After settling into my room, which had a great view from the porch and was big and comfortable, I went up to the building where everyone met for lunch. I was welcomed by a group of Harvard Entomology postgraduate students and I had a seat. One of my favorite classes in college was entomology and Scott’s duties deal with helping manage a project where ants are an important part of the system. What luck! I was about to get an education. It could be a challenge keeping up with the best and the brightest. Fortunately for me, they were among the kindest too.
I sat across from Richard Childers, a student three years into his doctoral work on the ants that live on the Whistling Thorn Acacia. He is working in Naomi Pierce’s lab and I was fortunate to meet her and her artist friend, Isabella Kirkland. As I mentioned in my last post, Mpala is a little slice of heaven and getting to meet and speak with these people was a joy. Evan, Clayton, and Anoni were also students working with Dr.
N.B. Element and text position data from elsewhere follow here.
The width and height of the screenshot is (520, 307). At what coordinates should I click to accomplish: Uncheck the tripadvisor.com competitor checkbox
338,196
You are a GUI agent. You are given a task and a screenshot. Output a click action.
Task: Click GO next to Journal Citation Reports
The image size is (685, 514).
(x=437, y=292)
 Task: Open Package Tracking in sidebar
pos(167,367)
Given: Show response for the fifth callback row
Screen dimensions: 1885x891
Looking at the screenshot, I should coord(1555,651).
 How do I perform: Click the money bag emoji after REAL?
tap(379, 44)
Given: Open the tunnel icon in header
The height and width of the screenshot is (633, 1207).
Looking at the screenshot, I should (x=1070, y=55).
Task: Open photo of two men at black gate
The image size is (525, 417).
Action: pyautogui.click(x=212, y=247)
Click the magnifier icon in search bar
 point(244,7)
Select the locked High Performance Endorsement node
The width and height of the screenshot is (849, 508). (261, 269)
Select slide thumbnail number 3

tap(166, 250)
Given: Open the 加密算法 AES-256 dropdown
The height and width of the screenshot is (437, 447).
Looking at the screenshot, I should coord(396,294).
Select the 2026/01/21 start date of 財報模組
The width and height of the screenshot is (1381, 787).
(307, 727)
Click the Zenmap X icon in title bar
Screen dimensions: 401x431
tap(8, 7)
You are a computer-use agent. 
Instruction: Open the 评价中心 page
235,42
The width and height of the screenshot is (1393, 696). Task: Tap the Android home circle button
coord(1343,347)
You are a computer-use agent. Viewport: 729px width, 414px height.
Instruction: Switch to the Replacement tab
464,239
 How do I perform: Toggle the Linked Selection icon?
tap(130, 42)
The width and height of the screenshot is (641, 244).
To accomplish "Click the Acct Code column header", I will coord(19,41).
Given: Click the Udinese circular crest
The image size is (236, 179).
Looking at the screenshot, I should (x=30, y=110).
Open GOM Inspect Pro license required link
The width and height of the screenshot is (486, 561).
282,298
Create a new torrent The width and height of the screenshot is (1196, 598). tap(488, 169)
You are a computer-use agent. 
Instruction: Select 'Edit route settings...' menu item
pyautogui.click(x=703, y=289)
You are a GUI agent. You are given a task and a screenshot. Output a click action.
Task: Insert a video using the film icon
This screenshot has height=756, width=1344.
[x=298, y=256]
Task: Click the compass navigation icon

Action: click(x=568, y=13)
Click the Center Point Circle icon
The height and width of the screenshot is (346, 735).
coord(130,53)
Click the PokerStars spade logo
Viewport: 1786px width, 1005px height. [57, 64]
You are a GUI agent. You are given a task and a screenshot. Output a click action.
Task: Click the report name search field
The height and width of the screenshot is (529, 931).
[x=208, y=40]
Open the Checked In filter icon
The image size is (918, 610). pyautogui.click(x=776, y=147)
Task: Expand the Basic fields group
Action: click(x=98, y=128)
Pierce and I was invited to tag along to take photographs as they went to a potential study site within the boundaries of Mpala. The picture above is of Anoni just after she collected her first queen within a specialized structure that the acacia treas make to host the ants.
There are four native species of ants that live in the hollow structures called domatia that the trees produce to allow the ants to colonize and in return protect the tree from being eaten by creatures as big as the African Elephant. If a branch is disturbed, the ants quickly scurry to the disturbance and begin biting whatever they can and if it is the inside of an elephant’s trunk, or a giraffe’s tongue the big critters are discouraged from eating the tree. In biology, this kind of relationship is a type of symbiosis called mutualism. So by providing a place for the tiny ants to live, the Whistling Thorn Acacia tree benefits because some of the animals that might otherwise eat it are driven away.
However, there is another creature that is starting to cause major problems in this ecosystem. An ant, smaller than all four of the native species and not from Kenya, called the big-headed ant (BHA) has started to invade the trees and drive out the protector species. BHA form super-colonies and these ants are not giving anything to the plants in return. This invasive species, may eventually cause the downfall of the savanna ecosystem by upsetting the delicate balance between the plants and the herbivores. This is one of problems that scientists at the conservancy down the road at Ol Pejita are currently studying.